The Fashion Institute of Technology is bursting at the seams, and has signed an 18-year lease for 55,000 square feet at 333 Seventh Ave., across the street from its West 27th Street campus.

Cassidy Turley’s Susan Kahaner said her firm “uncovered a hidden block of space at 333 Seventh, which enabled FIT to relocate several offices from West 27th Street, making available much-needed space on campus for academic use.”

The asking rent was in the $40s per square foot. Kahaner worked the deal for FIT with her firm’s Jennifer Ogden and Tracy Johnson, while Josh Smith acted in-house for landlord Samco Properties.


Investment-banking advisory firm Evercore Partners is expanding into the Rudin Family’s 40 E. 52nd St. The firm signed a nine-year, 30,356 square-foot lease there, while keeping its existing offices across the street at 55 East.

Asking rents at 40 E. 52nd range from $60 to $70 per square foot. Colliers International’s Alan Desino repped Evercore; Tom Keating repped Rudin in-house.


Related Cos. is taking its large-scale development expertise to London. The Hudson Yards builder, led by Stephen M. Ross, has formed a joint venture partnership with real-estate investment group Sydney & London to redevelop the area around railway terminal Euston Station.

The deal, first reported by Britain’s Property Week (to which I’m a contributor), would create a 35-acre mixed-use project with a new high-speed rail link — much larger than Hudson Yards’ 26 acres. The plan is subject to government approval.


How’s the Upper West Side retail scene doing, nine months since new zoning rules imposed limits on storefront and bank sizes along Broadway and Columbus and Amsterdam avenues?

Walker Malloy’s Rafe Evans, who brokers the lion’s share of UWS retail deals, observes:

“It’s pretty healthy right now. The best locations south of 72nd Street are renting in the upper $400s [per square foot], which is where Madison Avenue was five years ago. The sustainability of this trend is unclear, however.

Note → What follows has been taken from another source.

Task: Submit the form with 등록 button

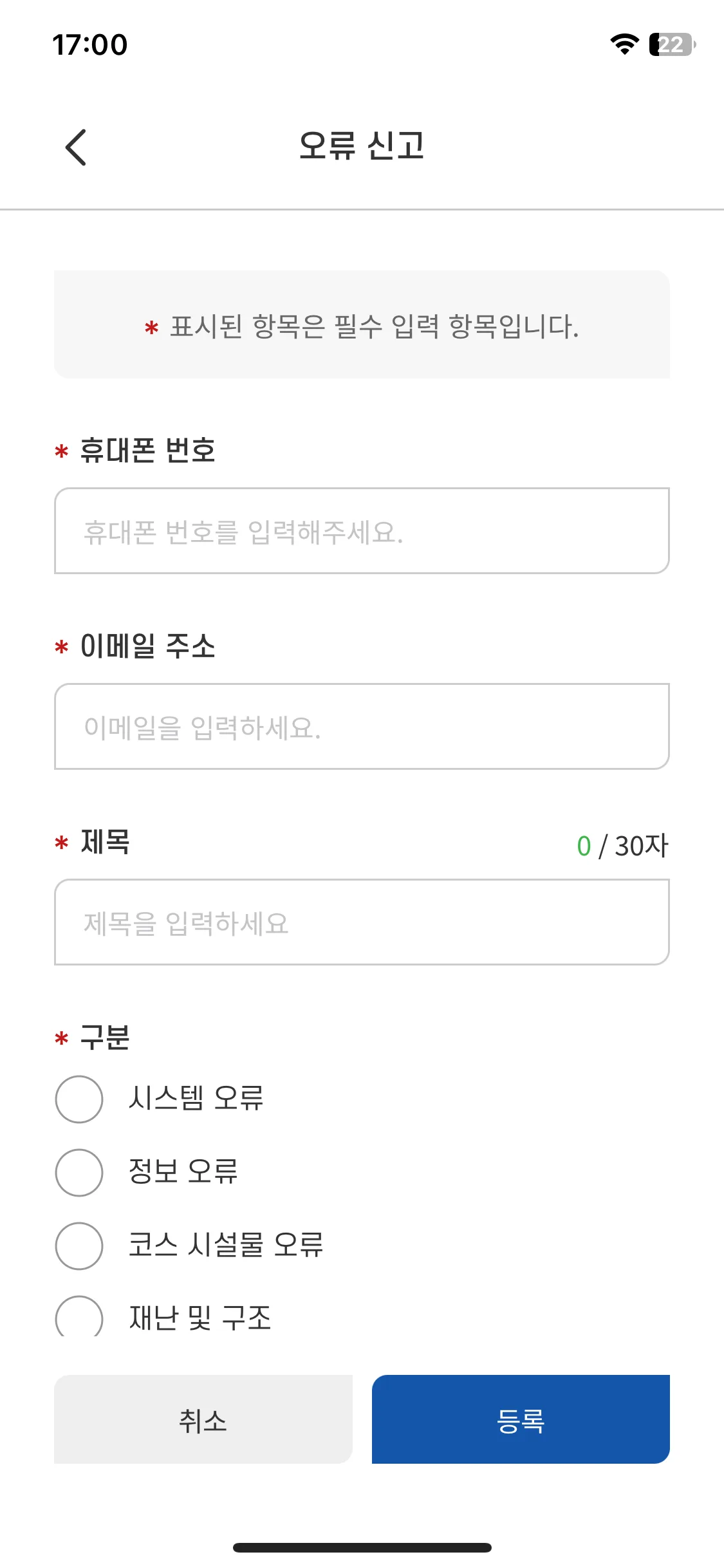Action: pyautogui.click(x=521, y=1419)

“Fun, if not four-star, downtown restaurants are moving in, like Parm at 235 Columbus. Dire pronouncements about fashion displacing eating and drinking establishments and ‘malling’ the neighborhood look pretty silly now. At 292 Columbus, the Malta brothers of New York Restaurant Group are replacing Footlight Shoes with a restaurant.”

But, Evans says, “the storefront-limitation rule has affected my deals twice and forced my prospective tenants to rethink their plans. The intention was to foster a mom-and-pop environment of small shops, but most stores are not huge chains anyway. So the net effect is to slightly diminish the pool of prospective tenants, which translates into longer vacancies and perhaps slightly lower rents.

“Chase Bank just announced it’s not opening any more branches, somewhat validating my opinion that these new regulations closed the barn door after the horse had gone.”